20070626

The Future of Ethical Hacking

I often come across as uber-idealistic, sounding like problems can magically solve themselves in earlier phases of the lifecycle, touting training as the first step to getting problems fixed. I've also probably come across sounding like there's no need for anybody in the development team to think about security per se, because what ends up being exploitable started out as either a semantic flaw (read: typo), or a logical flaw (read: forgetful engineering). I emphasize these (sometimes to a fault) because the earlier things are fixed, the less expensive they are to fix.

One might think that a by-product of better coding, source code reviews and scanning early and often, and security engineers being involved during product engineering would somehow lead to a lack of importance of ethical hackers. Indeed, I've often stated that the Secret Service, when being trained to identify counterfeit money, look at zero counterfeit bills (I've not found anything to substantiate this, but the Secret Service site that tells US Citizens how to identify counterfeit currency has much more information on the real artifact than the fake). However, even in a perfect world, white-room development lifecycle with security testing, real engineering processes, and well-trained coders, I think ethical hacking would still be a critical component, albeit in a somewhat different role.

I've talked about semantic flaws, and logical flaws, but never really addressed something that looks more like design exposures. These are the problems that are inherent to the design, but they actually look like design features. For example, a car that is designed to go 300km/h and from 0 to 100km/h in 4 seconds, when put in the hands of an inexperienced driver, causes a degree of exposure to the driver and those around him. While I have much more confidence in PayPal than with a mom-and-pop location keeping my financial information (or many of them), a site retains your financial information for extended periods of time is some sort of exposure.

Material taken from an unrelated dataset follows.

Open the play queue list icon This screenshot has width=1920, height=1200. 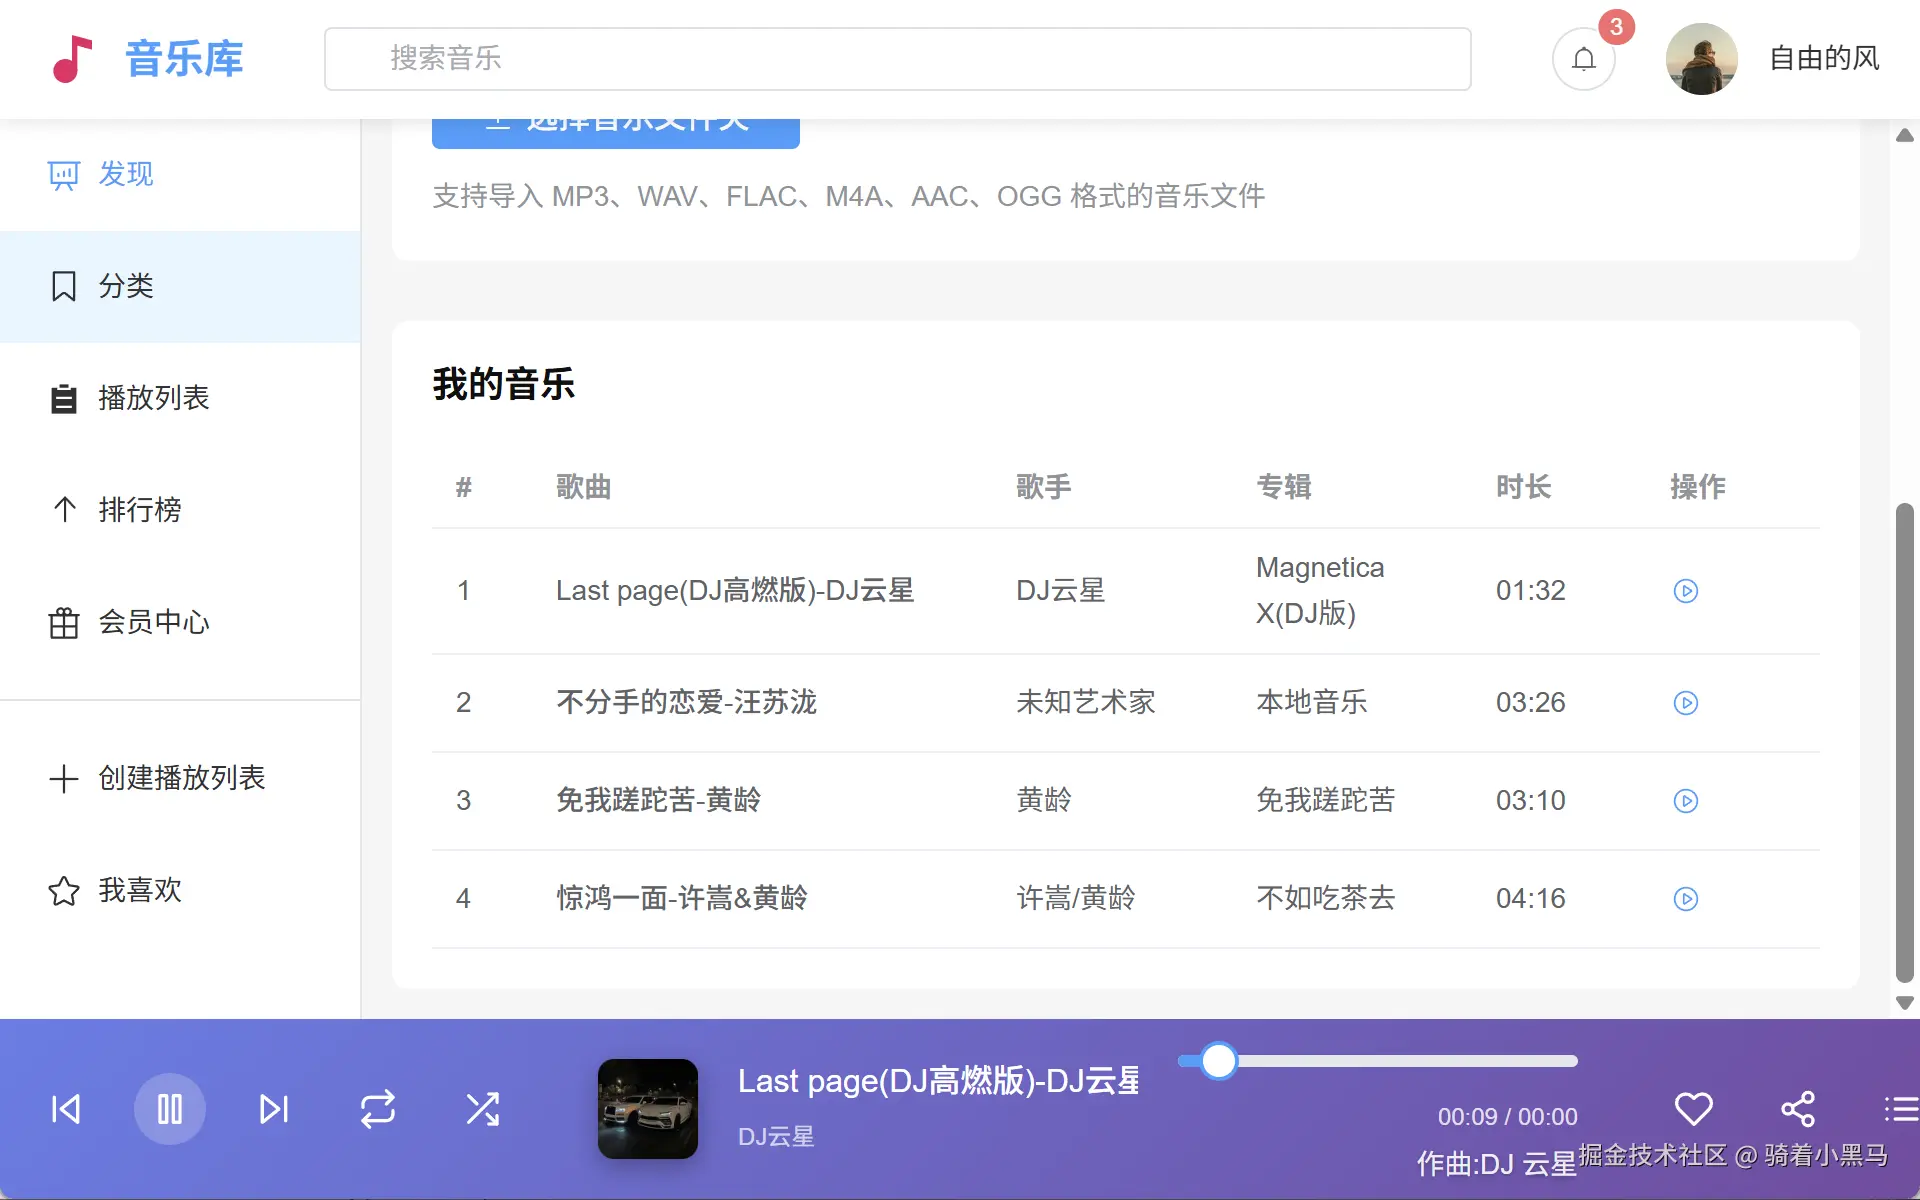[1900, 1108]
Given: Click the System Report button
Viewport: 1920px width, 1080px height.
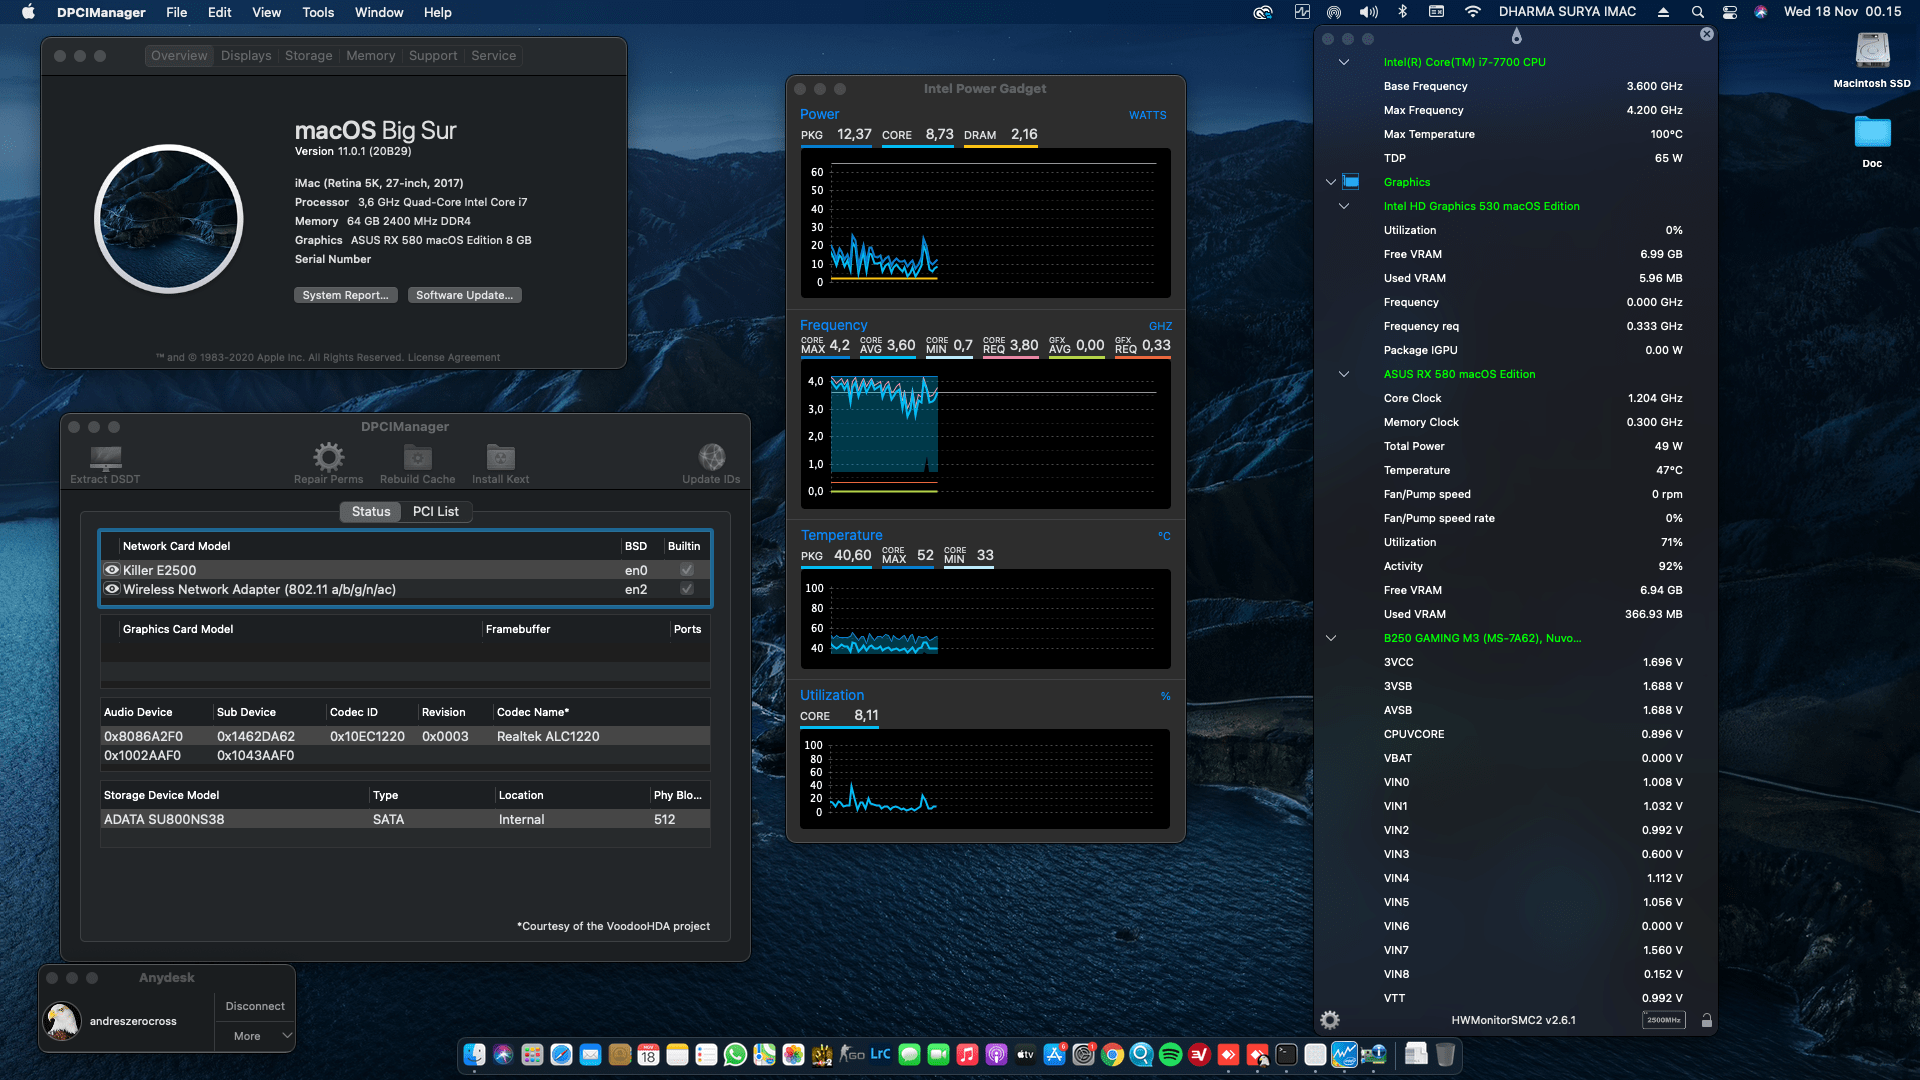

So what do design exposures have to do with ethical hacking? I think really good ethical hackers, to be employable long-term, need to be able to engineer ways to exploit those design exposures, or better yet, combinations of them. An ethical hacker, in the future, will be the person who can say that even if your site has zero of the OWASP Top 10 (probably meaning the site is non-functional by today's standards), that there are features there that when used in concert with other sites, other features in the same site, or certain timing of circumstances, can lead to really serious problems.

Fortunately, right now, there's no need for all the ethical hackers to forget everything they know about injection attacks. There are plenty of those yet to fix. And because there are still plenty of those to fix (and because users still click links in emails), the attackers haven't been forced to become more sophisticated in their attacks.